NC State was one of nine institutions to try the OpenStax program during the 2019-2020 academic year. The partnership was an attempt to help professors use free materials rather than textbooks. Will Cross, director of the Copyright & Digital Scholarship Center at NC State, said that students who prefer hard-copy books can pay a small fee to print out text. “There should be an open resource that supports the best version of every faculty member teaching and every student’s experience,” Cross told the Technician, NC State’s student newspaper.

By experimenting with free materials and looking for ways to save students money, students have less, financially, to worry about when pursuing a degree. They also might rely on the university bookstore more when they have to buy a traditional textbook.

Unfortunately, NC State undercuts its free textbook experiment by running its campus bookstore like UNC-Charlotte. The Technician looked into bookstore prices compared to its competitors and found high mark-ups. “If a student were to buy a two-inch binder, five notebooks, a package of mechanical pencils, five plastic folders, a utility box and 100 sheets of college-ruled notebook paper from Wolfpack Outfitters, the total cost would be approximately $65.03. If the same supplies were bought at Target, their total would be approximately $33.36,” Destry Adams wrote.

Although Wolfpack Outfitters offers students the convenience of buying school supplies within walking distance of their dorms, doubling the price they would otherwise pay adds financial stress for low-income students. Doing so makes earning a degree harder for students. Students already pay tens of thousands in tuition and fees. That overcharging for textbooks and supplies creates an adversarial relationship between the university and some students.

The Chronicle of Higher Education reported that students are highly motivated to find alternatives to new editions of textbooks because they are so expensive. A survey published by the National Association of College Stores (NACS) found that students spent an average of $484 on required course materials in 2017-2018. That figure is lower than the $701 students spent in 2007-2008, but the decline isn’t from textbooks getting cheaper. Instead, the internet has fundamentally altered how students buy their books.
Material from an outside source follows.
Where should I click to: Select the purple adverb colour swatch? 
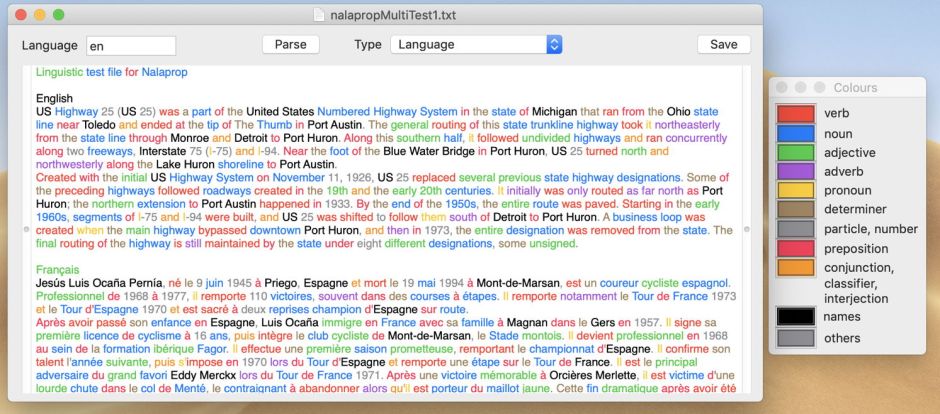pos(796,172)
After comparing prices online, students don’t trust the campus bookstore as much. Even renting books has moved online: Many students do so through a far-off company rather than the campus bookstore. Renting instead of buying textbooks is popular with a large swath of students: About 44 percent of students rent at least one required book, according to NACS. And 56 percent of students reported that they had bought a used textbook for class. Students, when they can, jump at the chance to save some money. It’s no surprise, either, when the average class has 4.3 required course materials, NACS noted.
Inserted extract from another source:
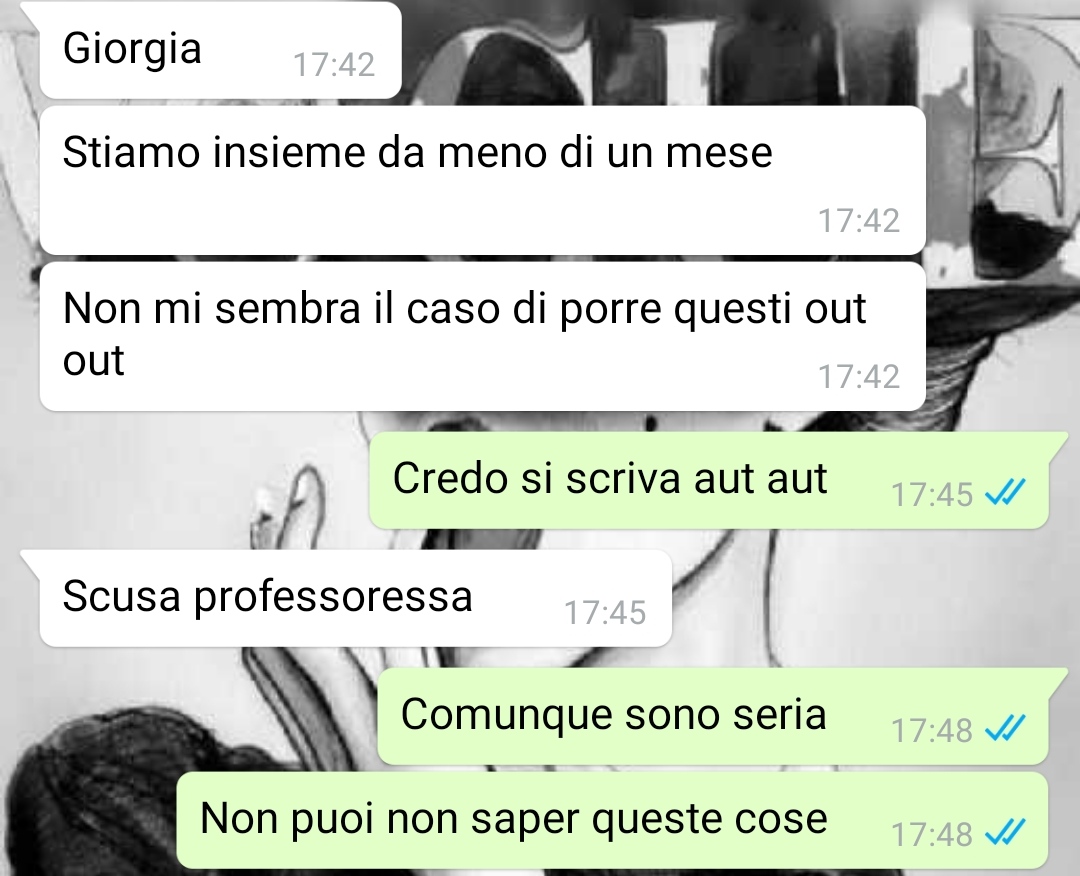Tap the 'Non puoi non saper queste cose' message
If the university bookstore can’t keep prices affordable or offer better customer service, they’ll struggle to keep students coming back after the first semester.

Like many problems in higher education, the incentives are misaligned for the university bookstore. The bookstore’s mission focuses on revenue-generation, not keeping books affordable for students. The revenue from the Barnes & Noble store at UNC-Charlotte, for example, funds scholarships, facility construction and maintenance (including the Popp Martin Student Union and sports complexes), and supports other programs such as student orientation and homecoming events. While those programs and scholarships can benefit students, they’re also the ones paying the price.

The UNC system has taken some steps to rein in textbooks costs, but students have been the creative ones trying to cut costs. If North Carolina wants to offer an affordable education for its students, the UNC system could think twice about how it runs its university bookstores.